• [Requirement]
The line containing "Older posts (219, 2384)" and every line after it through the end of the records: return those exactly, and nothing more.

• [Input records]
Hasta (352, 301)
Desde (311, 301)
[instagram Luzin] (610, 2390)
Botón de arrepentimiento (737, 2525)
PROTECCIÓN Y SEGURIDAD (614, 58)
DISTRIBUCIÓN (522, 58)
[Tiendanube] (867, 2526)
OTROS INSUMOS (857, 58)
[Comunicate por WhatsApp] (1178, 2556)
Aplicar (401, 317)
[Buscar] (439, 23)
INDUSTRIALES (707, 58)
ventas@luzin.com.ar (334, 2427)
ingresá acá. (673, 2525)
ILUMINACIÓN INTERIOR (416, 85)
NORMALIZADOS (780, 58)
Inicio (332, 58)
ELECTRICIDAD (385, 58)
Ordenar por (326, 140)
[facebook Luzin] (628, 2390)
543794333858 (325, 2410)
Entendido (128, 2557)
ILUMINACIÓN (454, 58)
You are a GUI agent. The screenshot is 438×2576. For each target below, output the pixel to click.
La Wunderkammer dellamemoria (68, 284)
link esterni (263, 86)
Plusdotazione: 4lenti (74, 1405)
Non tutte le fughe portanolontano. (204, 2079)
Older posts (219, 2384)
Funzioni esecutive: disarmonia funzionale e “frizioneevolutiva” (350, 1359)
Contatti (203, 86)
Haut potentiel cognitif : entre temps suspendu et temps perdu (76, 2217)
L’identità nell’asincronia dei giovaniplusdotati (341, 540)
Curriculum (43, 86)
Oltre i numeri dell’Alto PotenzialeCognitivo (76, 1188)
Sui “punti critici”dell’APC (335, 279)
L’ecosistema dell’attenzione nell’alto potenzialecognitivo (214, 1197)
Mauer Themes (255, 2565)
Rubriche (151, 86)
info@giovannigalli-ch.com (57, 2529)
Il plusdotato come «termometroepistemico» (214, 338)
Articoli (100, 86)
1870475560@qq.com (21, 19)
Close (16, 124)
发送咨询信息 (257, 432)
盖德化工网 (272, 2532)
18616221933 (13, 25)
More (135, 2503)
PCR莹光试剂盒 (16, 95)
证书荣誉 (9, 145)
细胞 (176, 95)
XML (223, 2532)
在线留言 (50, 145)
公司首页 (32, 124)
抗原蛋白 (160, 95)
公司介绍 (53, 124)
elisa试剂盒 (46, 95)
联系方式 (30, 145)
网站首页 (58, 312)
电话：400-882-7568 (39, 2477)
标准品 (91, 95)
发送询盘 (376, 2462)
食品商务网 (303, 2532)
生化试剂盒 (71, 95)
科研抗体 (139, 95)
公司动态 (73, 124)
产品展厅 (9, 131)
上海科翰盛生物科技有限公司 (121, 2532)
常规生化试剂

• [Expected answer]
Older posts (219, 2384)
Funzioni esecutive: disarmonia funzionale e “frizioneevolutiva” (350, 1359)
Contatti (203, 86)
Haut potentiel cognitif : entre temps suspendu et temps perdu (76, 2217)
L’identità nell’asincronia dei giovaniplusdotati (341, 540)
Curriculum (43, 86)
Oltre i numeri dell’Alto PotenzialeCognitivo (76, 1188)
Sui “punti critici”dell’APC (335, 279)
L’ecosistema dell’attenzione nell’alto potenzialecognitivo (214, 1197)
Mauer Themes (255, 2565)
Rubriche (151, 86)
info@giovannigalli-ch.com (57, 2529)
Il plusdotato come «termometroepistemico» (214, 338)
Articoli (100, 86)
1870475560@qq.com (21, 19)
Close (16, 124)
发送咨询信息 (257, 432)
盖德化工网 (272, 2532)
18616221933 (13, 25)
More (135, 2503)
PCR莹光试剂盒 (16, 95)
证书荣誉 (9, 145)
细胞 (176, 95)
XML (223, 2532)
在线留言 (50, 145)
公司首页 (32, 124)
抗原蛋白 (160, 95)
公司介绍 (53, 124)
elisa试剂盒 (46, 95)
联系方式 (30, 145)
网站首页 (58, 312)
电话：400-882-7568 (39, 2477)
标准品 (91, 95)
发送询盘 (376, 2462)
食品商务网 (303, 2532)
生化试剂盒 (71, 95)
科研抗体 (139, 95)
公司动态 (73, 124)
产品展厅 (9, 131)
上海科翰盛生物科技有限公司 (121, 2532)
常规生化试剂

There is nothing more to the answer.